According to another aspect of the present invention, there is also provided a computer-readable storage medium having stored thereon a computer program which, when executed by a processor, implements the above-described model management method. According to the model management storage medium, the main node server receives the model instruction sent by the client, generates the task instruction and sends the task instruction to the first sub-node server, the first sub-node server executes the task according to the task instruction and returns the operation result to the main node server, and the main node server returns the operation result to the client, so that the model is managed and scheduled more orderly, the operation on the model is completed through the client, and the efficiency is higher.
It will be understood by those skilled in the art that all or part of the processes of the methods of the embodiments described above can be implemented by hardware instructions of a computer program, which can be stored in a non-volatile computer-readable storage medium, and when executed, can include the processes of the embodiments of the methods described above. Any reference to memory, storage, database, or other medium used in the embodiments provided herein may include non-volatile and/or volatile memory, among others. Non-volatile memory can include read-only memory (ROM), Programmable ROM (PROM), Electrically Programmable ROM (EPROM), Electrically Erasable Programmable ROM (EEPROM), or flash memory. Volatile memory can include Random Access Memory (RAM) or external cache memory. By way of illustration and not limitation, RAM is available in a variety of forms such as Static RAM (SRAM), Dynamic RAM (DRAM), Synchronous DRAM (SDRAM), Double Data Rate SDRAM (DDRSDRAM), Enhanced SDRAM (ESDRAM), Synchronous Link DRAM (SLDRAM), Rambus Direct RAM (RDRAM), direct bus dynamic RAM (DRDRAM), and memory bus dynamic RAM (RDRAM).
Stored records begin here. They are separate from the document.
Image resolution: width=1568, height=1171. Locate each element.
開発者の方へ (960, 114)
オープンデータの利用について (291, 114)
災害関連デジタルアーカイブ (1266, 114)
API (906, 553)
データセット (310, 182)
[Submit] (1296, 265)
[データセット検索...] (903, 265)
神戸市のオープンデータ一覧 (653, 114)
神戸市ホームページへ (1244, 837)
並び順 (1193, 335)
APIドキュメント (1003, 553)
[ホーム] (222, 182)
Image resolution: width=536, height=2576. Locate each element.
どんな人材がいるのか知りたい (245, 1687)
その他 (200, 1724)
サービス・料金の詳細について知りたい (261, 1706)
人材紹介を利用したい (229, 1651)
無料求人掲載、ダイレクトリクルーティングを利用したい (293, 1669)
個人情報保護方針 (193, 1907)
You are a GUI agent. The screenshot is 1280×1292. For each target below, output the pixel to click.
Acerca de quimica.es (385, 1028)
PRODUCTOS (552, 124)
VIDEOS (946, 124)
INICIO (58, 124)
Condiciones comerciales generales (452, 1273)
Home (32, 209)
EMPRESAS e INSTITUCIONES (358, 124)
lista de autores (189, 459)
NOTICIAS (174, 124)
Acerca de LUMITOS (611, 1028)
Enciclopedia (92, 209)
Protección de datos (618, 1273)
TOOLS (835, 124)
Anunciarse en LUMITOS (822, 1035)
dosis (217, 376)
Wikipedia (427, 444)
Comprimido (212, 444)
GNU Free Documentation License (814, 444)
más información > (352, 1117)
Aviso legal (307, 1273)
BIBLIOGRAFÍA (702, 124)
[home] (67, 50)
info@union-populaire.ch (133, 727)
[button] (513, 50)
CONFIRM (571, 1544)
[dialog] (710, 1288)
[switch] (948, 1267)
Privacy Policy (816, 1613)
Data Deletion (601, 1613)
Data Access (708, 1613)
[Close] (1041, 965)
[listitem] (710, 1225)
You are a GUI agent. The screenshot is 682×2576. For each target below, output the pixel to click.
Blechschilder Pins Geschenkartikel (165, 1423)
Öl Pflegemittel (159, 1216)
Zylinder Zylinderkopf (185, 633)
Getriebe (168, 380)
The technical features of the above embodiments can be arbitrarily combined, and for the sake of brevity, all possible combinations of the technical features in the above embodiments are not described, but should be considered as the scope of the present specification as long as there is no contradiction between the combinations of the technical features.
The above-mentioned embodiments only express several embodiments of the present application, and the description thereof is more specific and detailed, but not construed as limiting the scope of the invention. It should be noted that, for a person skilled in the art, several variations and modifications can be made without departing from the concept of the present application, which falls within the scope of protection of the present application. Therefore, the protection scope of the present patent shall be subject to the appended claims.